Inventory Management Methods
Depending on the type of business or product being analyzed, a company will use various inventory management methods. Some of these management methods include just-in-time (JIT) manufacturing, materials requirement planning (MRP), economic order quantity (EOQ), and days sales of inventory (DSI).
- Just-in-Time Management (JIT) — This manufacturing model originated in Japan in the 1960s and 1970s. Toyota Motor (TM) contributed the most to its development. The method allows companies to save significant amounts of money and reduce waste by keeping only the inventory they need to produce and sell products. This approach reduces storage and insurance costs, as well as the cost of liquidating or discarding excess inventory. JIT inventory management can be risky. If demand unexpectedly spikes, the manufacturer may not be able to source the inventory it needs to meet that demand, damaging its reputation with customers and driving business toward competitors. Even the smallest delays can be problematic; if a key input does not arrive “just in time,” a bottleneck can result.
- Materials requirement planning (MRP) — This inventory management method is sales-forecast dependent, meaning that manufacturers must have accurate sales records to enable accurate planning of inventory needs and to communicate those needs with materials suppliers in a timely manner. For example, a ski manufacturer using an MRP inventory system might ensure that materials such as plastic, fiberglass, wood, and aluminum are in stock based on forecasted orders. Inability to accurately forecast sales and plan inventory acquisitions results in a manufacturer’s inability to fulfill orders.
- Economic Order Quantity (EOQ) — This model is used in inventory management by calculating the number of units a company should add to its inventory with each batch order to reduce the total costs of its inventory while assuming constant consumer demand. The costs of inventory in the model include holding and setup costs. The EOQ model seeks to ensure that the right amount of inventory is ordered per batch so a company does not have to make orders too frequently and there is not an excess of inventory sitting on hand. It assumes that there is a trade-off between inventory holding costs and inventory setup costs, and total inventory costs are minimized when both setup costs and holding costs are minimized.
- Days sales of inventory (DSI) — is a financial ratio that indicates the average time in days that a company takes to turn its inventory, including goods that are a work in progress, into sales. DSI is also known as the average age of inventory, days inventory outstanding (DIO), days in inventory (DII), days sales in inventory or days inventory and is interpreted in multiple ways. Indicating the liquidity of the inventory, the figure represents how many days a company’s current stock of inventory will last. Generally, a lower DSI is preferred as it indicates a shorter duration to clear off the inventory, though the average DSI varies from one industry to another.

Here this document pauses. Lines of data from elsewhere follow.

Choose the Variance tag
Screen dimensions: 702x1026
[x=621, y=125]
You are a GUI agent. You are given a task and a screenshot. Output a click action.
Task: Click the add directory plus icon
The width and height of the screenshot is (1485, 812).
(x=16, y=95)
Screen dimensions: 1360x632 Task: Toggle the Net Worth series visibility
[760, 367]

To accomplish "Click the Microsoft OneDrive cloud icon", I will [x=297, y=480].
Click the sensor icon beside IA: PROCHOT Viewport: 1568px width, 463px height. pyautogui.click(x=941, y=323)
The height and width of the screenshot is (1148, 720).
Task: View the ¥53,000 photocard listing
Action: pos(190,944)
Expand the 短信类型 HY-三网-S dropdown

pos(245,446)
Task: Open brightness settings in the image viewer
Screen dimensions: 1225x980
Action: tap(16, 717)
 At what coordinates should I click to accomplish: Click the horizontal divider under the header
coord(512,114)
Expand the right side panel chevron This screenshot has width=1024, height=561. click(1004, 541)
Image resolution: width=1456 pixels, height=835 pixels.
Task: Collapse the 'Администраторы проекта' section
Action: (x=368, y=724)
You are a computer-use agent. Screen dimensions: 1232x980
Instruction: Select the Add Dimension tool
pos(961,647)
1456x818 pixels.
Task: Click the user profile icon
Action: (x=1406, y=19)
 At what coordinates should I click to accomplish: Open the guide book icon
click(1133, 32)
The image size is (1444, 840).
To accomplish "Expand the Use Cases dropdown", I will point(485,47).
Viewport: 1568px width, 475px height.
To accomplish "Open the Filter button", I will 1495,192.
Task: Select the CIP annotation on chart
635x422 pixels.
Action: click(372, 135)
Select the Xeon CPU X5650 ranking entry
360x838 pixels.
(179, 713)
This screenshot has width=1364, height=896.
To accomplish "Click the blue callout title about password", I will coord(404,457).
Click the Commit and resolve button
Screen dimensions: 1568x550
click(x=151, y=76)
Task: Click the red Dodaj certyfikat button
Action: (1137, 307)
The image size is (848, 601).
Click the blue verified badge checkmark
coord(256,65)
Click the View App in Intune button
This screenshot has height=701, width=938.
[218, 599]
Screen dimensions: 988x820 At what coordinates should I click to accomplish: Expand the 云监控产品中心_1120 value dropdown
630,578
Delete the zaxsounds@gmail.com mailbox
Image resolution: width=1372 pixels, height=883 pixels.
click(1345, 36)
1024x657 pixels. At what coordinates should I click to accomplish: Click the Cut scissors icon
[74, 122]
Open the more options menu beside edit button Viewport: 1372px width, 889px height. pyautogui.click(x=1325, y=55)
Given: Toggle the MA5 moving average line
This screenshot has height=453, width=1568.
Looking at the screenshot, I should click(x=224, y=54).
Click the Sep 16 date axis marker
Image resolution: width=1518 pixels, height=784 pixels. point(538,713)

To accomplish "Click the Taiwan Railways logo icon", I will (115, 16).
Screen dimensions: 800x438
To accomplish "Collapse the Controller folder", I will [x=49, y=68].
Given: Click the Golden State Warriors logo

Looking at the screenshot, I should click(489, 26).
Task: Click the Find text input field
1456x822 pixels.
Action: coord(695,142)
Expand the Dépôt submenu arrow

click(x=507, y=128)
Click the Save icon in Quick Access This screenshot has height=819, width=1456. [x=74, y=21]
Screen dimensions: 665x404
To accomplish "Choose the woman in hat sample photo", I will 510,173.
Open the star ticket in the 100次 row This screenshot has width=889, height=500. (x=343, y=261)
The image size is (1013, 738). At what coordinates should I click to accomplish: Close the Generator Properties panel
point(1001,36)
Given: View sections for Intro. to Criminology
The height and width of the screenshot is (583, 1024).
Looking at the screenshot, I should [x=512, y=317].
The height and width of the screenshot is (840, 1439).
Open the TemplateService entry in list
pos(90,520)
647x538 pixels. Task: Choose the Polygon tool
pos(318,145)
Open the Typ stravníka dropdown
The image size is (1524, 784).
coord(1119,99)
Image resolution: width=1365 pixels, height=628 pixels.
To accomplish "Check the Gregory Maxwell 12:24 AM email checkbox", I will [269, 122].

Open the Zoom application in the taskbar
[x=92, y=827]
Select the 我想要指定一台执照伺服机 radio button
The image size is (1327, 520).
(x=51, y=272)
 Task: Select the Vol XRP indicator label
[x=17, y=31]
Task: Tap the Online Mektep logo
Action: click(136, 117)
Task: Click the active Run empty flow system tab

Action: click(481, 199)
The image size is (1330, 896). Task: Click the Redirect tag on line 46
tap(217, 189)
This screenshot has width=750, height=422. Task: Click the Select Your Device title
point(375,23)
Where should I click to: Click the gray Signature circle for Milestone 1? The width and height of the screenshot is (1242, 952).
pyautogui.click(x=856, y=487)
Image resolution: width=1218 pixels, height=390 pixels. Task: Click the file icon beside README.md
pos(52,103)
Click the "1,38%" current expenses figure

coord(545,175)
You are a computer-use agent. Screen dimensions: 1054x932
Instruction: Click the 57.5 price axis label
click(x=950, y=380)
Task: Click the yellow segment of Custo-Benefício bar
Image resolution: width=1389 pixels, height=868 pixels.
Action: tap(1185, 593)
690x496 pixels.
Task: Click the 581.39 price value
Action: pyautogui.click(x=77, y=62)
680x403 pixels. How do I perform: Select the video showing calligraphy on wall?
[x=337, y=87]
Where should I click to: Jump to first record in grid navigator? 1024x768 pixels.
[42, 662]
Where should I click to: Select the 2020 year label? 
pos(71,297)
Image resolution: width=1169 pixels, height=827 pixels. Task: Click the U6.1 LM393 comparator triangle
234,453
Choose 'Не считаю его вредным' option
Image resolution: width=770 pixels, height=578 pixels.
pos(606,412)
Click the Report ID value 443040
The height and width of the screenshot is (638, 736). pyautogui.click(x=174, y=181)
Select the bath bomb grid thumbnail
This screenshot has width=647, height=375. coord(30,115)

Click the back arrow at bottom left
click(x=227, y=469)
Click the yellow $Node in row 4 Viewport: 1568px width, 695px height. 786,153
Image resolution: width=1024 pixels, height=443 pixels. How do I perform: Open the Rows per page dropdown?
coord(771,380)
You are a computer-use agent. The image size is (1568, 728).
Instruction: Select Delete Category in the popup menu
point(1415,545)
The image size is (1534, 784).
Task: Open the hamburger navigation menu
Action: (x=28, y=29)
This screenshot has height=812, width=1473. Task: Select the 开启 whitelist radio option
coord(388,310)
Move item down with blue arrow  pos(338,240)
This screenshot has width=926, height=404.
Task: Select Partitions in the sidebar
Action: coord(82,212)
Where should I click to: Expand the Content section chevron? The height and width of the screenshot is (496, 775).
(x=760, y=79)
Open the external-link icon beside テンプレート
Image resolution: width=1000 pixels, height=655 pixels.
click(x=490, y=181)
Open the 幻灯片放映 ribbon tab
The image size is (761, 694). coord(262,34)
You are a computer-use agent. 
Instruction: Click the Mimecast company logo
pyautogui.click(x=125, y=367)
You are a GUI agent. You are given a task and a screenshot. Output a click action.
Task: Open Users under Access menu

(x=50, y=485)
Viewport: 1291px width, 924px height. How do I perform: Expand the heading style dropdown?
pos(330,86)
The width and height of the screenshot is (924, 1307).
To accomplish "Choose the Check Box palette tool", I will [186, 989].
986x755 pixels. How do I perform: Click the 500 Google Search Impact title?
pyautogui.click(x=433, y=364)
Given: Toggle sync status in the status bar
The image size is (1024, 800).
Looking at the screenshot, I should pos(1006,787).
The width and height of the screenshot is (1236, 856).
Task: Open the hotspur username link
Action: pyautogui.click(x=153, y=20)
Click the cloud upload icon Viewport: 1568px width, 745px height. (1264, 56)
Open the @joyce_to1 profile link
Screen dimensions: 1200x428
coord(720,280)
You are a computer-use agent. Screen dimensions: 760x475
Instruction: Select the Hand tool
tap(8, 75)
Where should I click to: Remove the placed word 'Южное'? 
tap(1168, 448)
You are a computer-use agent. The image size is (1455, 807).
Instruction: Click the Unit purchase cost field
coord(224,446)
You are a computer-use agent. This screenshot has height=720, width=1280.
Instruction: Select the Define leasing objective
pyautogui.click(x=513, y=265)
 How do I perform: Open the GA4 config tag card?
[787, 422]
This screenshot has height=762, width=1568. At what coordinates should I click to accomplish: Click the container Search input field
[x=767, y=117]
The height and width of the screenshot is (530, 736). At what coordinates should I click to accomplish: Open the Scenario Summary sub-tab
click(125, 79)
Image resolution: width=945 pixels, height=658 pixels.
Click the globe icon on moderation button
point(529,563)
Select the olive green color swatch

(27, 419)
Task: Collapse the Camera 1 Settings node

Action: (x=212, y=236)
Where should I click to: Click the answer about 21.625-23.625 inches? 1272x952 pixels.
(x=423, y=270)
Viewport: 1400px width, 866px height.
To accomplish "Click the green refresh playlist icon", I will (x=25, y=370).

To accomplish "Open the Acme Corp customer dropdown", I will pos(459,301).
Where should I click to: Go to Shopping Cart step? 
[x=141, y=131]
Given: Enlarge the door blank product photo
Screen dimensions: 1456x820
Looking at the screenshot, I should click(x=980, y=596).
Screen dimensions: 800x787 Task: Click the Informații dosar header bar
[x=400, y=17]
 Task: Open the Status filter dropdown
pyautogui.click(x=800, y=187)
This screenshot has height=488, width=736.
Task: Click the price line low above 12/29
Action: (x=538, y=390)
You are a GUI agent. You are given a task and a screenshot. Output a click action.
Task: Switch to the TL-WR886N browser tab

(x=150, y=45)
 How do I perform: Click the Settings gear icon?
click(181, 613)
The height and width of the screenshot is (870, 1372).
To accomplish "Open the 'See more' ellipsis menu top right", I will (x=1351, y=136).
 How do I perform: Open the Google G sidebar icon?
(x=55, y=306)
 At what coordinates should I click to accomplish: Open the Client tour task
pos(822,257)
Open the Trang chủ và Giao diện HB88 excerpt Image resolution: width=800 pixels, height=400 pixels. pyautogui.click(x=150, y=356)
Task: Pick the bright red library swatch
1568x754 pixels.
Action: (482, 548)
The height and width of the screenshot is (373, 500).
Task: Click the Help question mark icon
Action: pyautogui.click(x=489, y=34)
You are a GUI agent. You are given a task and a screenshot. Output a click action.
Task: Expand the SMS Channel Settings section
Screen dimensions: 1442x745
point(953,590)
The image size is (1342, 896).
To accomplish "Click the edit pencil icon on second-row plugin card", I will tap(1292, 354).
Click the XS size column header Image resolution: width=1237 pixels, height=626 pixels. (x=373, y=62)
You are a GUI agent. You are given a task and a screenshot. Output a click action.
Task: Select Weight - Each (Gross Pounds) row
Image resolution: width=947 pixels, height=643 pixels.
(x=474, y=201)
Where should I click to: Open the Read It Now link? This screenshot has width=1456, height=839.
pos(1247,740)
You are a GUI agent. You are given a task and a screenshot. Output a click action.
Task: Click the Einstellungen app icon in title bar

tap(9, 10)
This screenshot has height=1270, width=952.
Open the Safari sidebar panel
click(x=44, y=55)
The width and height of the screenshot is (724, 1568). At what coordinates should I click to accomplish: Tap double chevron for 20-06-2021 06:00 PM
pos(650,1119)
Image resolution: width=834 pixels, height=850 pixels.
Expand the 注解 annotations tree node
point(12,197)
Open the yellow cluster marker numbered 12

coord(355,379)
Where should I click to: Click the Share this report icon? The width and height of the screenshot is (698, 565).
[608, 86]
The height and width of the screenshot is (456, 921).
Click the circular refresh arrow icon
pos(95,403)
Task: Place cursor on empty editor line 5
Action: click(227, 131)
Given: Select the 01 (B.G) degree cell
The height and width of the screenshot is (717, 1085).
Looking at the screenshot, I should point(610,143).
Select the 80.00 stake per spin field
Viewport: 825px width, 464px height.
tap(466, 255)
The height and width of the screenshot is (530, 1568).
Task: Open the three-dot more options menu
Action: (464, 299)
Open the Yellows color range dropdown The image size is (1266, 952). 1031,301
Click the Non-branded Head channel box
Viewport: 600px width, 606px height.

There are other methods to analyze inventory. If a company frequently switches its method of inventory accounting without reasonable justification, it is likely its management is trying to paint a brighter picture of its business than what is true. The SEC requires public companies to disclose LIFO reserve that can make inventories under LIFO costing comparable to FIFO costing.
Frequent inventory write-offs can indicate a company’s issues with selling its finished goods or inventory obsolescence. This can also raise red flags with a company’s ability to stay competitive and manufacture products that appeal to consumers going forward.